It is perhaps unhelpful to say that the Tories have protected their own. It truly may be a fluke of their new metric that has meant that West Oxfordshire council in Cameron's constituency and Surrey Heath in Gove's, not only avoiding cuts but gaining additional funding. We have all endured years of assurances about 'common sacrifice' and the pious exhortations for the British people to wait just a little while longer for the recovery. So it is disappointing (if not unexpected) to see another sign of the massive disparity between the way in which this cabinet of millionaires treats the 'haves' and the 'have-nots'

It is also important to note that these massive cuts represent a "double whammy' for the areas concerned. Not only will these cuts mean reduced services but they will also mean big job cuts. These are areas where the public sector is the biggest employer, particularly of women. George Osborne claims that the private sector will create jobs to replace the cuts that the public sector is having to make.
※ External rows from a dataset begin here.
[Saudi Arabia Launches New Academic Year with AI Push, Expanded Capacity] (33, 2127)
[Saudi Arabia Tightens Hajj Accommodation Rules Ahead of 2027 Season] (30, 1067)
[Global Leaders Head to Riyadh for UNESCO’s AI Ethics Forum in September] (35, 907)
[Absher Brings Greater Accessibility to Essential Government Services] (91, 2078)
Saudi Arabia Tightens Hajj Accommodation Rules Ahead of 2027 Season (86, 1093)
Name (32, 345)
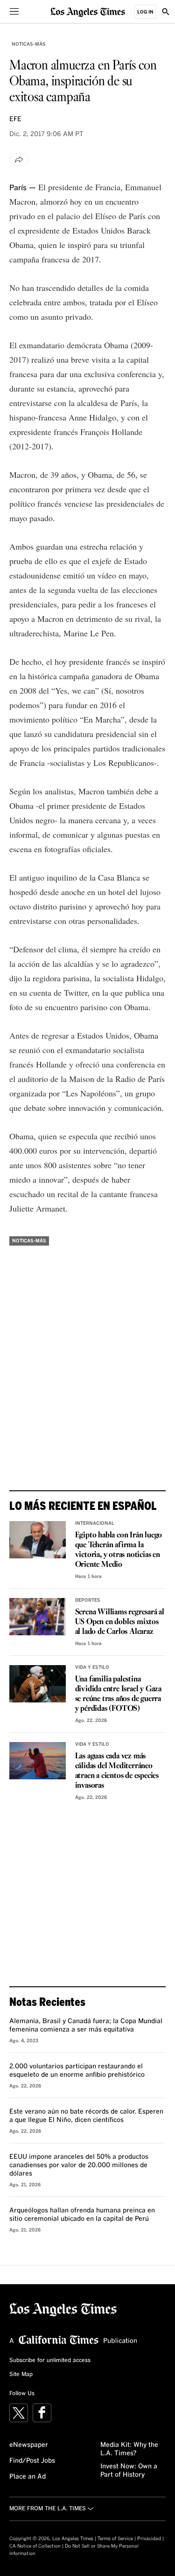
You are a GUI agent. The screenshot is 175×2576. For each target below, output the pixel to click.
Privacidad (149, 2538)
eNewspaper (28, 2445)
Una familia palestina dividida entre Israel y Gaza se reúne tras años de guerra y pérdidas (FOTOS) (118, 1694)
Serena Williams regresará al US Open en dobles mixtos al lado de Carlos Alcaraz (119, 1622)
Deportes (87, 1600)
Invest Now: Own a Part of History (128, 2470)
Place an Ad (27, 2476)
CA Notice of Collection (35, 2546)
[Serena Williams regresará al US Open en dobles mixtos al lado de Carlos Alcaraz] (37, 1616)
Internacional (94, 1523)
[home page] (87, 11)
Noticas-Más (29, 44)
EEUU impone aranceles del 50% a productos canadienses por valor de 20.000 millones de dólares (78, 2165)
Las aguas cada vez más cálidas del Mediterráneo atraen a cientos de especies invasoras (117, 1770)
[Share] (19, 159)
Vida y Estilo (92, 1667)
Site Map (21, 2374)
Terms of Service (115, 2538)
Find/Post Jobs (32, 2461)
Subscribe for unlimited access (50, 2360)
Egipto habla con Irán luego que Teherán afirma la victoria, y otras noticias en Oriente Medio (118, 1549)
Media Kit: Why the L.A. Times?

But the truth is that the preponderance of new private sector jobs being created in areas like Hackney are part time, agency work and zero hours contracts. Increasingly the labour market in places like London is being hollowed out. Permanent unionised employment is being replaced with casualised employment with no real job security. We used to think that the workforce in London had come a long way from the dockworkers of the early 20th Century, who stood outside the dock gates daily, competing for casual work. But the modern white collar 'consultant' often has no more security than the dockworker of old and equally fears for their future.

These cuts to the poorest areas also exposes the hollowness of the government's claims to be restoring power to local people. The Localism Act of 2011 was trumpeted as a devolution of power away from Whitehall. It was supposed to be an effort to return power to local communities. Obviously is just possible that it might have had precisely that effect under different circumstances. If councils like Hackney had the money, there might have been the possibility for genuine self-determination at a local level. But what has actually happened is that the combination of the "new localism", together with unprecedented cuts to local government funding, merely gives the Tories the excuse to abrogate all responsibility for the declining quality of public services on their watch.
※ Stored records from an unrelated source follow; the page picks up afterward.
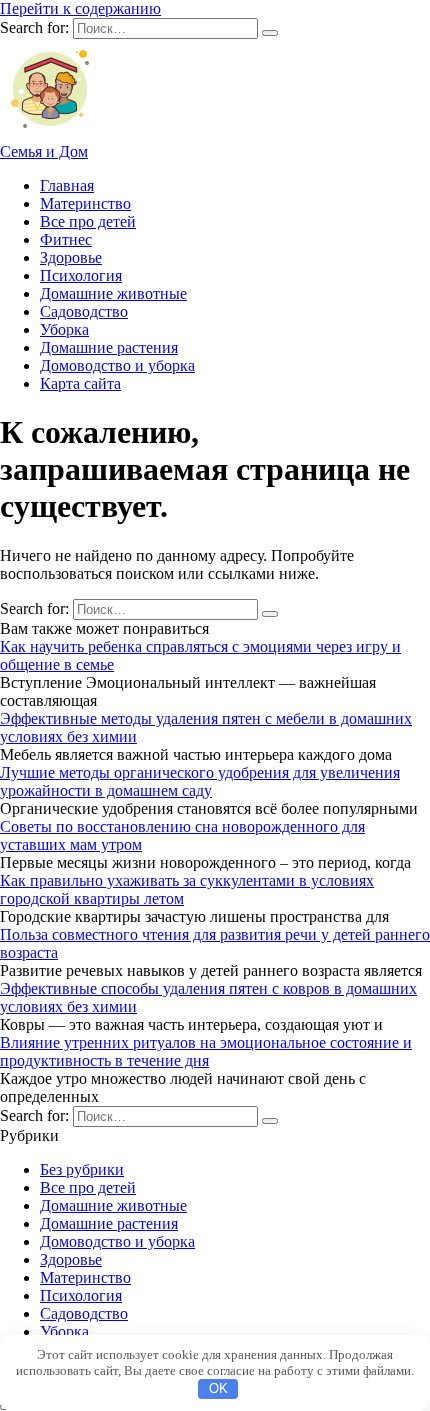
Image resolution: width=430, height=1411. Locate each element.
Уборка (64, 329)
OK (218, 1388)
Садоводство (84, 311)
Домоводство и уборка (117, 365)
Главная (67, 185)
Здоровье (71, 257)
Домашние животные (113, 293)
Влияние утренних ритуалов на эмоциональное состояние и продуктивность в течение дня (206, 1051)
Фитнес (66, 239)
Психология (81, 275)
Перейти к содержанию (80, 8)
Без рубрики (82, 1169)
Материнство (85, 203)
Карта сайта (80, 383)
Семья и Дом (44, 151)
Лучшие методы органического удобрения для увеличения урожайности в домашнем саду (200, 781)
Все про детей (88, 221)
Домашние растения (109, 347)
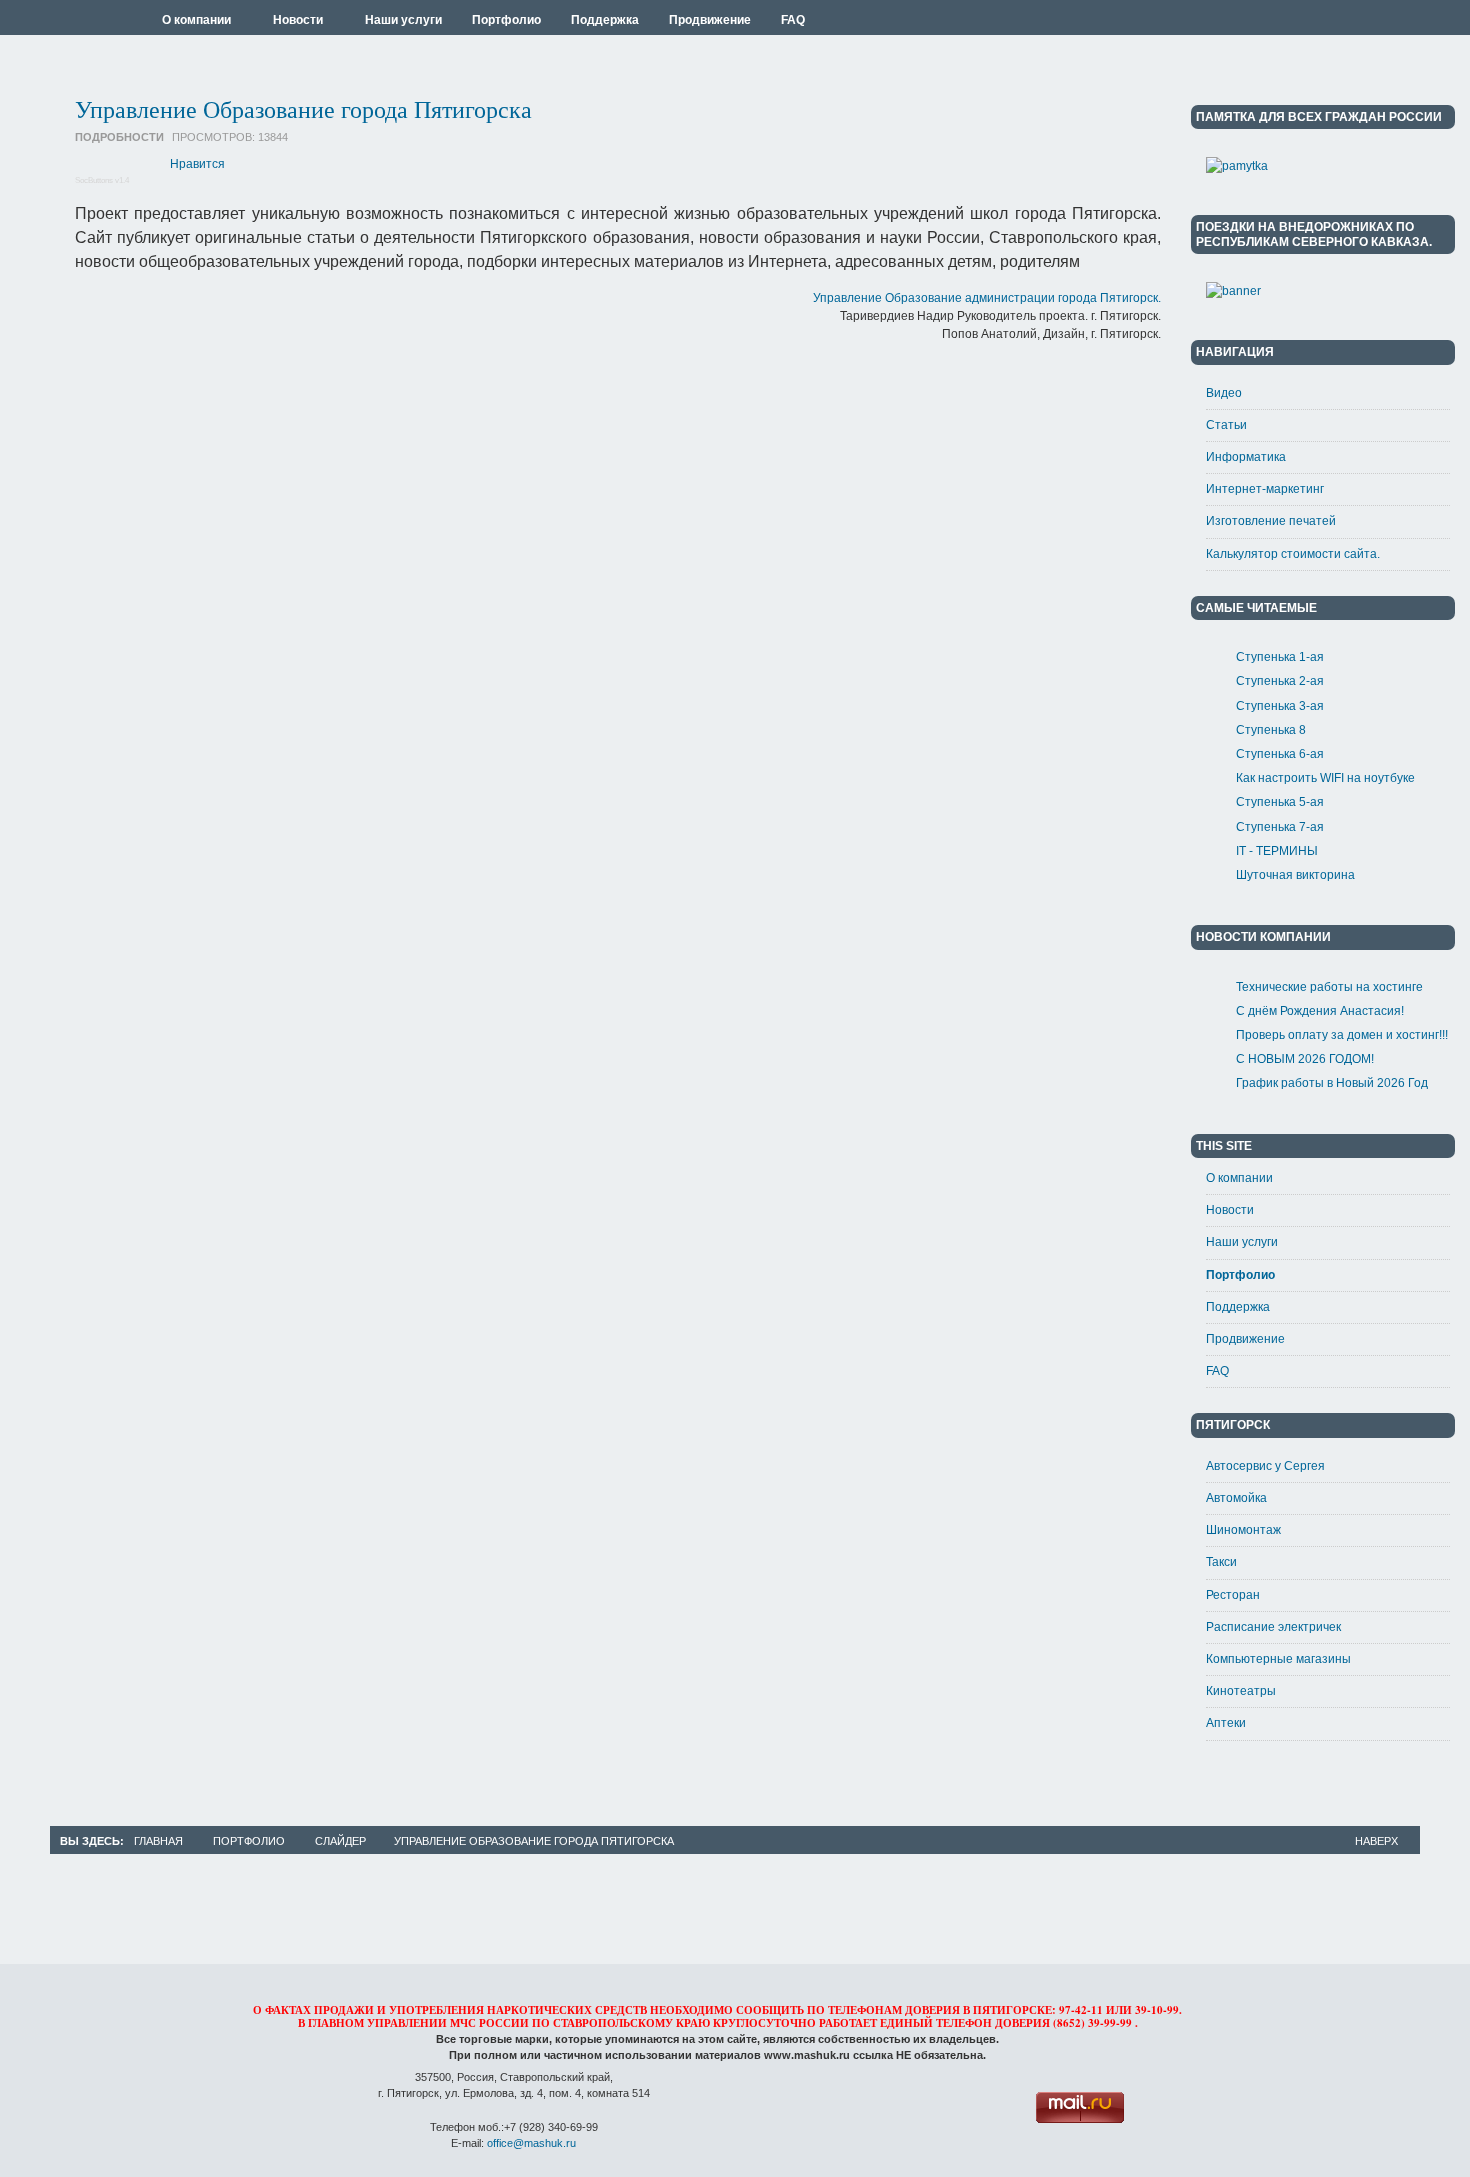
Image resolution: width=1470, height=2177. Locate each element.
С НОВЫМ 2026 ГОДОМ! (1305, 1059)
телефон (964, 2023)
This appears to be the shape of the long-promised recovery that is now going to unfold before our eyes. It will be one in which the majority of people will continue to experience a quality of life and economic circumstance which does not differ wildly from the conditions in which they now find themselves. Meanwhile the higher earners continue to enjoy perks, tax cuts and an overwhelming proportion of economic prosperity when it finally returns. We are returning to the oldest Tory social model in the book - two nations. Cameron's Victorian predecessors would be proud.